Experimental designs

Three components of experimental design:

block structure: organisation etc. of experimental units
treatment structure: reflect questions expt set up to answer
experimental design: allocation of treatments to EU(experimental unit)s

Many possible experimental designs, with same two goals:

treatment comparisons as precise as possible
estimates free of bias and inferences valid

Completely randomised design

Blocks: single group Treatments: $t$ treatments, any structure possible Allocation: randomly assign treatment $i$ to $r_i$ EU’s

Randomised complete block design

Block structure: $b$ groups Treatments: $t$ treatments, any structure possible Allocation: randomly assign each treatment to one EU in each block

Model: $y_ij = \mu + t_i + b_j + e_ij$ , $e_ij ~ NID(0, \sigma^2)$ .
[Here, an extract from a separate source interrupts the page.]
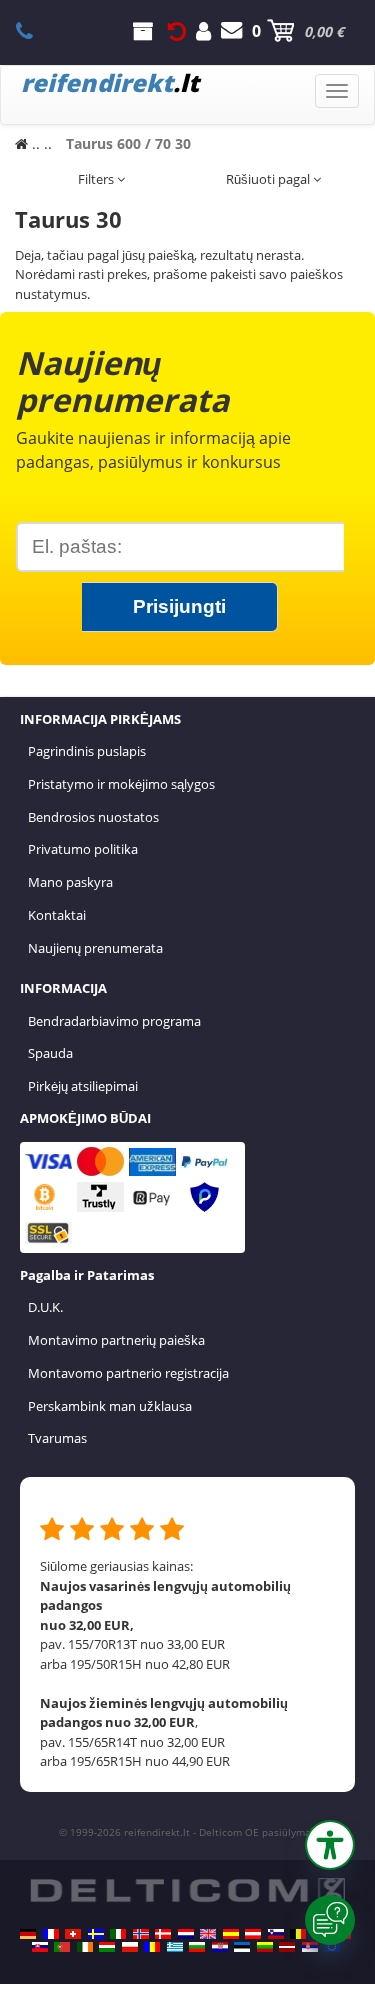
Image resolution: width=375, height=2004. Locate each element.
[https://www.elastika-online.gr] (175, 1947)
Advantages: cost, block means cancel out when comparing treatments Assumptions: no interaction between treatment and block, error distribution same for all treatments and blocks

Test for interaction

Possible to test for interaction using Tukey’s test which detects curvilinear relationship between $y - \hat{y}$ and $\hat{y}$ (transformable non-additivity).

Calculate residuals
Calculate square predicted values $q_ij = (y_{i.} + y_{.j} - y_{..})^2$
Calculate residuals for $q$ ’s
Plot residuals vs. q-residuals. Interaction will show up as linear trend
Calculate $P = \sum(q-resid)(resid)$ , $Q = \sum(q-resid)^2$ , slope = $P / Q$ , $SS_slope = P^2 / Q$
Partition error SS in anova into non-add (slope) and diff, perform F-test

Randomised complete block design with replication

Model: $y_ij = \mu + t_i + b_j + (tb)_ij + e_ij$ , $e_ij ~ NID(0, \sigma^2)$ .

Can relax assumption of no block-treatment interaction (other possibilities: live with it, you less divergent blocks). Have $b$ blocks of $r \times t$ units, each recieving one randomly assigned treatment. Can now separate true replication from interaction, and have more sensitivity for testing significance of differences. However, will be more expensive.

In industrial expt, usually minimise expt’s and maximise factors, assume low variability because well-controlled processes: RCBD with replication not appropriate. In social and life sciences, usually have fewer factors and more error: RCBD with replication useful and appropriate

Repeated measures design

Repeated measures taken on same EU. Has two-way structure similar to RCBD, but subject is not group of EU’s with randomly applied treatments, nevertheless can still be appropriate to use same analysis.

Balanced imcomplete block design

In RCBD designs number of EU’s in a block constrained to be multiple of number of treatments (all treatments replicated in each block). What do we do if block size is smaller than number of treatments? BIBD.

Model: $y_ij = \mu + t_i + b_j + e_ij$ , $e_ij ~ NID(0, \sigma^2)$ . Same model as RCBD, but not all combinations included so need different analysis: use regression model to correct for effects of correlation.

Hidden power: if A & B are paired $n$ times, estimate of their difference is as precise if they were measure $2n$ times! Relies on assumptions of block-treatment independence and careful balancing.

$b$ blocks of $k$ EU’s, $t$ treatments occuring $r$ times, $bk = tr$ . Each pair of treatments occurs in $\lambda = r(k-1) / (t-1)$ blocks Relative efficiency: $e = t\lambda / rk$

When we can model blocks as random effects, block totals can be analysed to provide another set of estimated treatment effects, an inter-block analysis. Indepedent of above analysis (intra-block analysis). Weighted average of the two can be more precise than either set separately.

Latin square designs

Three factors (usually 2 blocking, 1 treatment) with same number of levels. Want to compare treatments removing variability from blocks. RCBD would need 64 runs for factors with four levels, can we make do with less? Latin square only needs 16, one treatment tested for each combination of blocks in such a way that effects can be separated and eliminated.

Model: $y_ij = \mu + t_i + r_j + c_k + e_ijk$ , $e_ij ~ NID(0, \sigma^2)$ Key assumption: no interaction between rows, columns and treatments.

Error term in model ($e_ijk$ ) represents variability if same conditions repeated independently – not true error variance, but can estimate it assuming no interaction. However, because is type of factorial design if we decide one factor is unimportant we can collapse the design and analyse without (sim. to stepwise regression, controversial if overdone). Analyse using standard ANOVA: means can be calculated directly because all other effects will cancel out.